Day one of the first Sim Series Test between Sri Lanka and England was… well, it was absolute dogshit, wasn’t it?

England resume their innings under clear skies on 179-1.

Morning session

Aware that they have been getting nowhere slowly, England’s batsmen show a little more urgency and Herbert Sutcliffe positively careers to a 130-ball half-century.

Alastair Cook is LBW to Chaminda Vaas for 87, which brings Wally Hammond to the crease. Dizzyingly, Hammond is described as tending towards ‘average aggression’ as a batsman. He duly takes a run off his first ball and then hits a four.

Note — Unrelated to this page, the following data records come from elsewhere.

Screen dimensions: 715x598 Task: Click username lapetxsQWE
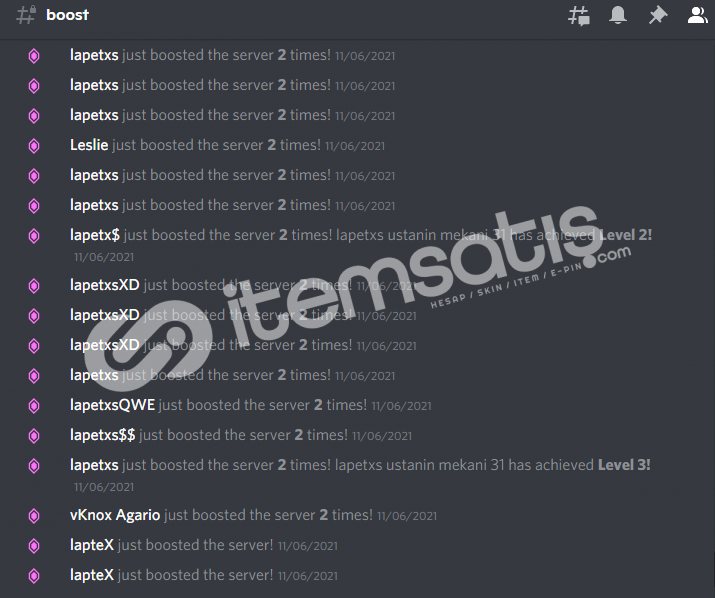112,405
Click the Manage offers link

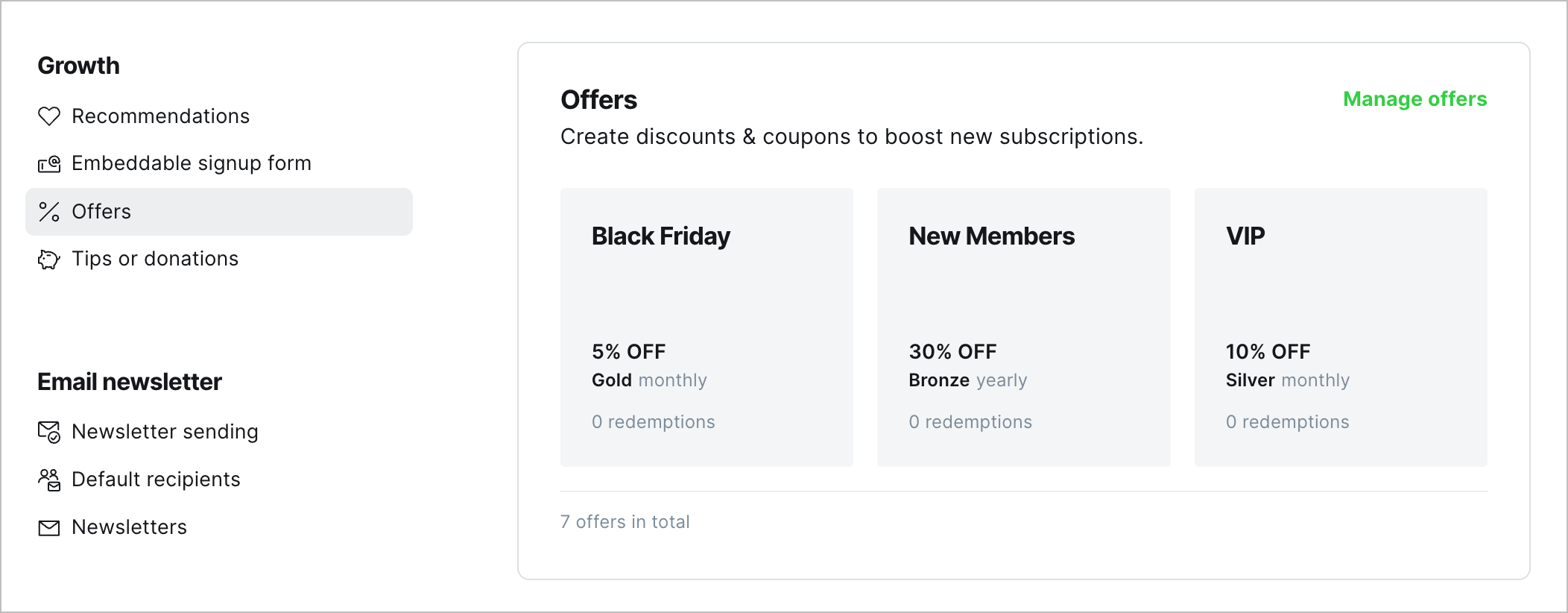click(x=1414, y=98)
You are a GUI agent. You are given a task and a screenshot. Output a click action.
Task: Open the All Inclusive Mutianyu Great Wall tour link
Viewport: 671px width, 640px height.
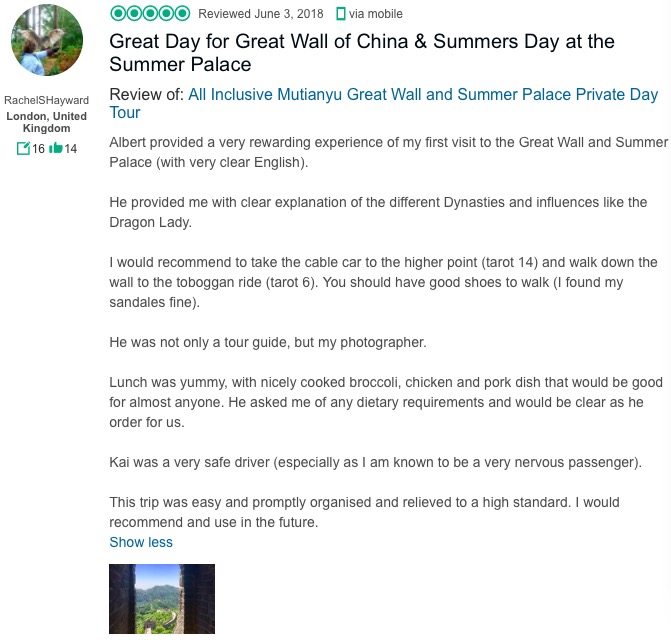pyautogui.click(x=422, y=104)
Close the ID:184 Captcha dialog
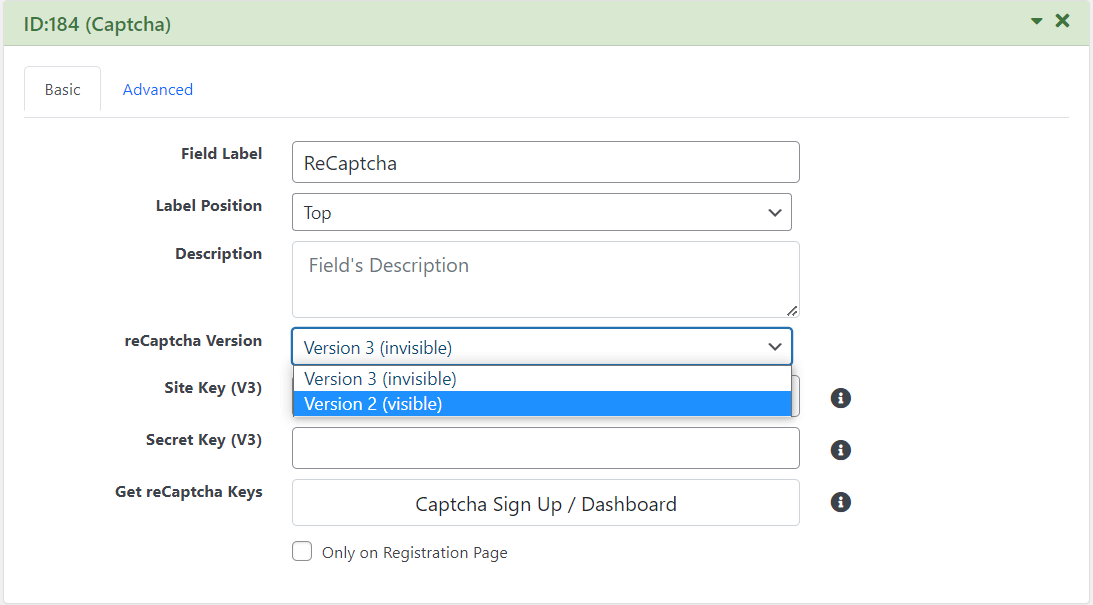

“Strap in, folks,” says Jonathan Agnew on commentary, deciding for some reason to talk like Mark Nicholas.

Shortly after this, Hammond is bowled by Muttiah Muralitharan for 10. Oh no, Murali is up and running.

Kevin Pietersen hits his first ball for four.

Murali bowls Sutcliffe for 68.

At lunch England are 267-4. This could go either way really.

Afternoon session

When Pietersen is LBW to Murali for 46, England are looking decidedly wobbly. Ian Botham arrives at the crease and resolves to sort things out.

After five balls – all delivered by Muralitharan – Beefy is on 15. At the other end Vaas bowls Ben Stokes off a no-ball.

Blessed with a reprieve and inspired by Sir Beef, Stokes engages the long handle.

Botham is stumped off Murali.

Stokes retracts the long handle. Nevertheless, he reaches 50 off 67 balls.

At tea England are 392-6, which is much less shit than everyone expected.

“That’s much less shit than I expected,” remarks Agnew.

Murali has really got through some overs.

Evening session

Sri Lanka take the second new ball with England 410-6.

Stokes is slightly becalmed, but reaches his hundred off 175 balls. He raises his bat and waves it around and all that stuff.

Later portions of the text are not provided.